Непрозрачные механизмы госзакупок скрывают технологии, созданные по образцу китайской внутренней модели: централизованная телекоммуникационная инфраструктура, алгоритмический мониторинг, «умные» городские сети, управляемые компаниями, связанными с государством.
Эти инструменты нельзя назвать нейтральными — они создают вертикальную зависимость. Архитектура телекоммуникаций направляет данные под контроль Китая, а системы наблюдения отражают внутреннюю логику обеспечения безопасности в Синьцзяне. Через инфраструктуру Пекин выстраивает бюрократические интерфейсы, которые подчиняют местные системы своей модели.
Цель Китая — интеграция региона на условиях, благоприятных для укрепления его политического, технического и нормативного влияния. То, что подаётся как развитие, зачастую сопровождается внедрением скрытых механизмов контроля.
Страны Центральной Азии сталкиваются с Китаем, который всё менее склонен учитывать их суверенитет. Китай просто добавил к своему арсеналу «тихую архитектуру» экспортируемых систем.

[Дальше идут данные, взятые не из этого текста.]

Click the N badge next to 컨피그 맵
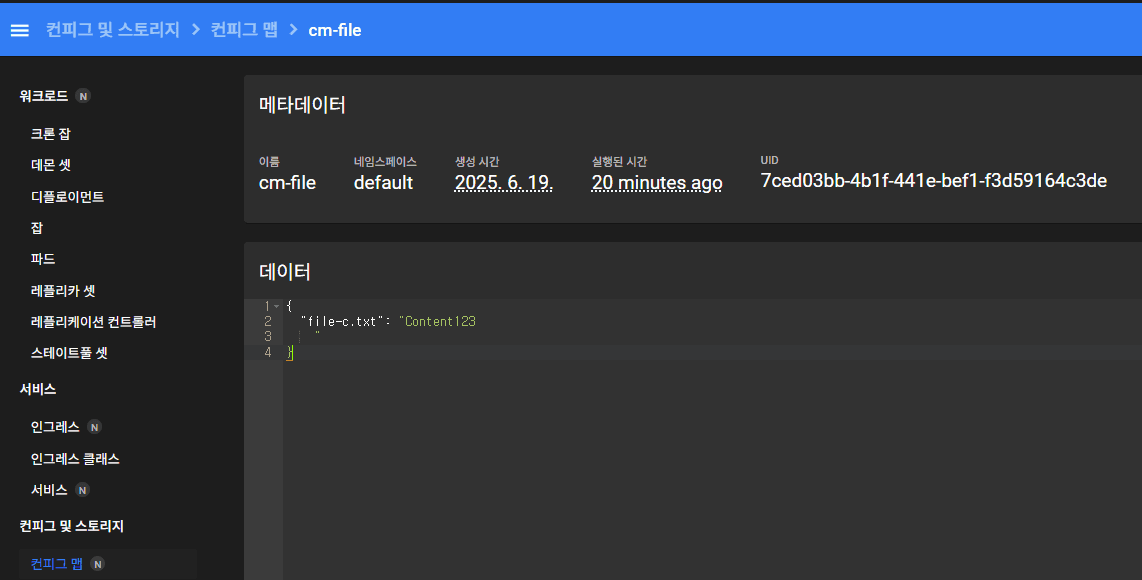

– Усиливается ли конкуренция за влияние в регионе между Китаем, Россией и Западом? В какой форме она проявляется?
- Да, конкуренция действительно усиливается, но она уже давно вышла за рамки традиционного военного противостояния или идеологической борьбы. Сегодня мы наблюдаем соперничество инфраструктурных моделей, систем ценностей и институциональных подходов.
Россия продолжает опираться на исторически сложившиеся связи и региональные механизмы безопасности. Китай делает ставку на развитие, предлагая странам региона инфраструктурные и экономические проекты. Запад — особенно Европейский союз — всё активнее заявляет о себе в сферах логистической взаимосвязанности и управления.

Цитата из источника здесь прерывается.